The EU-funded CYCLON HIT project investigated cyclodextrins – cyclic oligosaccharides whose molecular composition is similar to common table sugar – as a nanotechnology-engineered carrier for antibiotics and other drugs. They discovered that cyclodextrin nanocarriers can be developed not only to efficiently encapsulate and protect antibiotics to combat resistant bacteria, but that these molecules also possess unique antimicrobial properties of their own.

‘We adopted a totally innovative approach in which cyclodextrins are not just used as nanocarriers of drug combinations but they also play an active role in fighting infection by interfering with the mechanism through which bacteria invade cells,’ says project coordinator Ruxandra Gref of the Centre National de la Recherche Scientifique in France.

Targeting tuberculosis, one of the leading causes of death worldwide which claims more than 1.5 million lives each year, the CYCLON HIT team investigated a method to deliver antibiotic-enhanced cyclodextrin nanoparticles directly into the lungs, where the Mycobacterium tuberculosis pathogen accumulates in humans. This highly specialised bacteria uses part of the membrane of cells called lipid rafts to enter lung tissue where it is able to take up residence inside defensive cells known as macrophages, effectively hiding itself within the body’s own immune system.

‘Using this ingenious mechanism, the pathogen invades and persists inside macrophages despite their role in killing foreign bodies. We found that engineered cyclodextrins also preferentially locate at lipid rafts and act as a shield against pathogen penetration without any toxicity for the body,’ Gref says.

Cyclodextrins can therefore be engineered to perform two life-saving functions: preventing pathogens from invading cells, and delivering antibiotics and other medications to infected cells, providing a potent dual-action weapon against disease.

More targeted treatment, fewer side effects

Furthermore, a patented nanoparticle developed by the CYCLON HIT researchers made from β-cyclodextrin nanoparticles could enable the administration of antibiotic drug combinations directly into the lungs via an inhaler rather than patients having to ingest slow-acting and less-effective pills.

Following the failure of first-line antibiotics, multidrug-resistant tuberculosis is currently treated with chemotherapy or second-line antibiotics such as ethionamide in combination with other drugs. But patients often find it difficult to comply with treatment regimens that can require taking more than 10 000 tablets over a two-year period, frequently with debilitating side effects.

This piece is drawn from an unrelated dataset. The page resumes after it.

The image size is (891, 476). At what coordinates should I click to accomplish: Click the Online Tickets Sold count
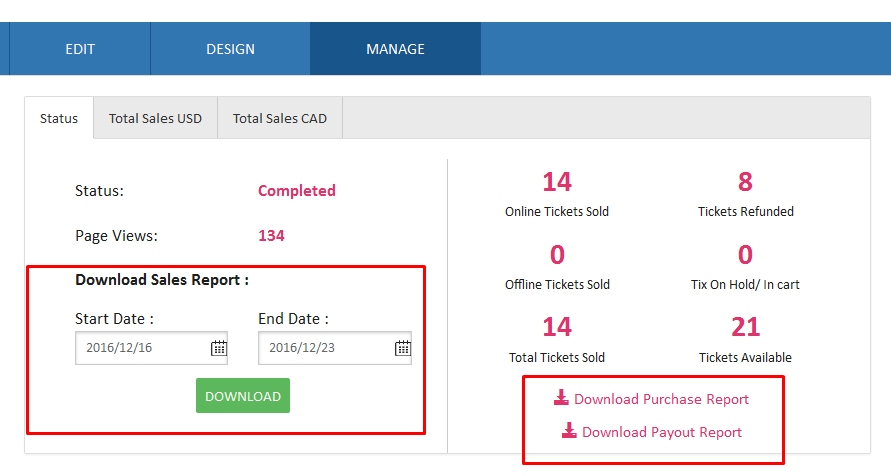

‘The engineered cyclodextrins were able to incorporate antibiotics, preserving their activity and delivering them safely to the infected cells,’ Gref says. ‘Tests in animal models show that this approach achieves higher drug concentrations at the target site and less systemic side effects for the patient.’

While multidrug-resistant tuberculosis was a key test case for the CYCLON HIT researchers, their engineered cyclodextrin nanocarriers also have the potential to be deployed against a range of other pathogens, such as Salmonella typhimurium, responsible for severe gastroenteritis; Staphyloccocus aureus, an opportunistic pathogen linked to skin infections and respiratory infections; and the types of gram-negative bacteria most commonly implicated in hospital infections.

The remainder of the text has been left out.